The engine was still hot from running it before, so it didn't take long for the coolant to overheat and squirt out the hose.

I called the local Cummins/Onan dealer to get a replacement pump.  He couldn't find a part number in his database, and the one I gave him from the parts manual didn't match anything.  With him on the phone, I went into the engine room and found a part number on a metal tag.

"It's a 50P-35", I said.

"Ah, got it.  It's an Oberdorfer pump.   Can't get it.  It's a marine unit.  Why don't you buy it online?"

Um... OK.

So I looked online, and found that these pumps are bronze, and cost about $300!  For $50, I would have just bought a new one, but for $300 I'm going to inspect it.  I had it off in just a few minutes and I put it on my workbench and popped the cover off.

It was as clean as a whistle.  I turned it, and wiggled the shaft to check the bearings.  Everything seems fine.

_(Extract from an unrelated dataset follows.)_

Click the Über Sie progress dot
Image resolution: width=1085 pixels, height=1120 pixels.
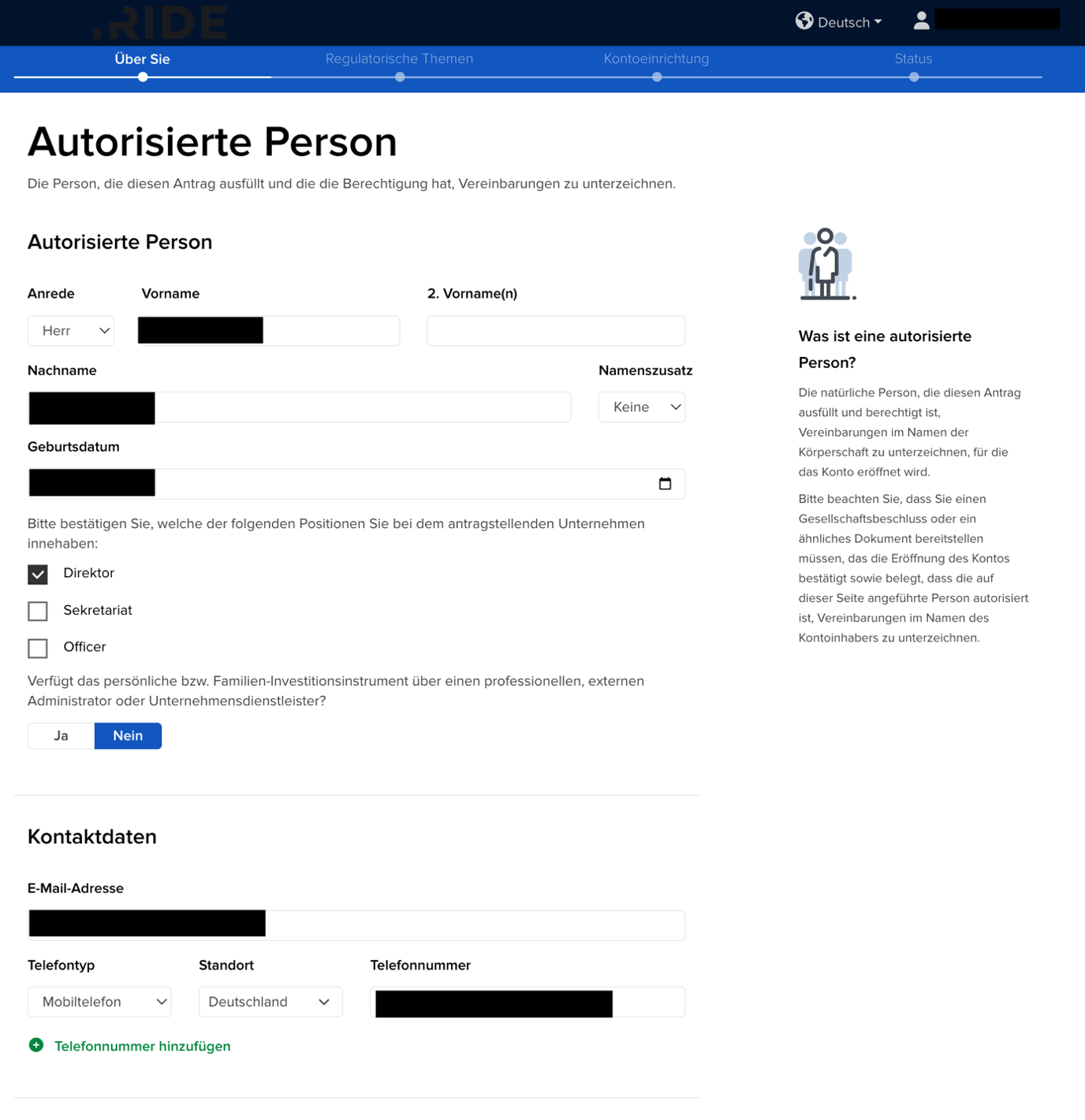click(142, 77)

That leaves a blockage somewhere.  I know it's not in the heat exchanger or the pump, nor in any of the rubber hoses.  I'll bet it's gunk that's settlde at the bottom of the engine block.  Now what?  Today or tomorrow I'll look for drain plugs and hose fittings.


  1. A few years ago I created a blockage in my diesel's coolant system by switching to a different type antifreeze. I was under the belief that I had removed all the old coolant prior to adding the new. It worked fine throughout the season but the stuff coagulated somewhere in the cooling system over the winter. After going through all the same steps you have, Dave, inspect and flush the heat exchanger, disassemble and check the coolant pump etc. one of the boatyard mechanics took pity on me and gave it a look. He felt the return lines, confirming the readings taken with an infrared thermometer, and advised me to remove the lines going to and from the pump and flush with the dock water hose. After a few moments of flushing a wad of nasty gray sludge came blowing out the return line and the problem was cured.

    1. That's what I suspect the problem is, but in the block, not the rubber hoses. I removed the hoses when I removed the heat exchanger and water pump and coolant trickled out of each. I think it's in the engine block.

  2. Dave,
    Have you ruled out a blockage in the generator intake? Maybe a plastic bag got sucked in, or a buildup of barnacles?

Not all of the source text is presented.